- _DIRECTIVES_:
A - Decide whether each statement agrees with the passage on keywords below. Answer yes or no for each, and quote the words of the passage that decide it.
(i) Long-tail keyword phrases can be worth creating content for even when their search volume is very low.
(ii) The Google AdWords Keyword Planner tool offers search volume projections.
(iii) Keywords that lead to conversions are the same on every social media channel.
B - Return word for word the stretch of the passage on keywords below from "Leveraging Competitor Data" to "you’re already tracking.".

- _SOURCE EXTRACT_:
Finding Relevant Keywords for Content Creation
There are many ways to find out what keywords are driving traffic to your content, although there are fewer now because of Google’s keyword not provided update last year. Whether you’re in charge of SEO at your brand, or someone else is, start with a list of current tracked keywords including rank and search volume.
You’ll want both rank and search volume data to understand which topics are currently working well and which are not working well for your brand. You’ll also want to know if keywords are getting enough volume to make them worthwhile. It’s not enough to rank highly for a keyword, you’ll want relevant keywords that your audience is using when they’re searching for solutions in your industry.
While single keywords that are ranking highly, but have a low search volume, may not be worth your time creating content around, the same is not true for long-tail keyword phrases. If there’s a question or phrase that’s specific to your product or service, that keyword phrase is most likely used by folks who are further along in the sales cycle and closer to conversion. A long-tail keyword phrase that closely matches your messaging is worth creating content for even if the search volume is very low. The chances are, all those people are in the purchasing phase and your investment will be directly related to sales conversions.
If there isn’t someone at your organization who’s responsible for SEO, ask around to see if there’s currently an analytics platform or measurement in place that’s capturing this information. If you have Google AdWords, you can use the Google AdWords Keyword Planner tool to take a look at some keywords and search volume projections. There are a ton of keyword tools out there to help you get basic ranking and search volume information, or you can take a look at using GinzaMetrics.
Using Keywords to Improve Social Media Efforts
Once you have a list of the search keywords driving traffic to your content, compare them against keywords and phrases being discussed on social media channels. If you find your search keywords are also ranking well on social media, use those topics and phrases in your social media posts. Share the content that your audience is already organically interested in that is ranking highly on search engines.
To differentiate the message from the medium, test to see how keywords perform on search versus social. You may find keywords that lead to conversions on one medium, such as Twitter, are different from the keywords that lead to conversions on another, like Facebook. Once you have that information, you can have more productive conversations with your audiences on the channels that they use.
After you’ve isolated the keywords you want to use for each medium, test out different methods for distributing that message. For instance, if you’re currently sharing a blog post on Twitter and Facebook around a popular topic and it’s working really well, consider taking that blog content and creating Slideshares, videos, ebooks, or ads. If your audience is interested in your message as a blog on Facebook and Twitter, they’re probably interested in it elsewhere and in different mediums.
Leveraging Competitor Data
When you begin looking at keyword ranking data to identify popular topics and content ideas, leverage your competitor’s information to give you an advantage in your marketplace. Here are a couple of good strategies to use competitor content and keyword rankings to boost your social media effectiveness.
- Watch how competitors rank for the same target keywords and topics you’re already tracking.

- _RECORD LIST_:
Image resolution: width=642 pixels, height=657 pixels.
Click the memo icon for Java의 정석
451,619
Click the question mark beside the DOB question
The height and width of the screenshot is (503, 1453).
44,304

- _PER-TASK OUTPUTS_:
A -
(i) Yes: "A long-tail keyword phrase that closely matches your messaging is worth creating content for even if the search volume is very low."
(ii) Yes: "you can use the Google AdWords Keyword Planner tool to take a look at some keywords and search volume projections."
(iii) No: "You may find keywords that lead to conversions on one medium, such as Twitter, are different from the keywords that lead to conversions on another, like Facebook."

B -
Leveraging Competitor Data
When you begin looking at keyword ranking data to identify popular topics and content ideas, leverage your competitor’s information to give you an advantage in your marketplace. Here are a couple of good strategies to use competitor content and keyword rankings to boost your social media effectiveness.
- Watch how competitors rank for the same target keywords and topics you’re already tracking.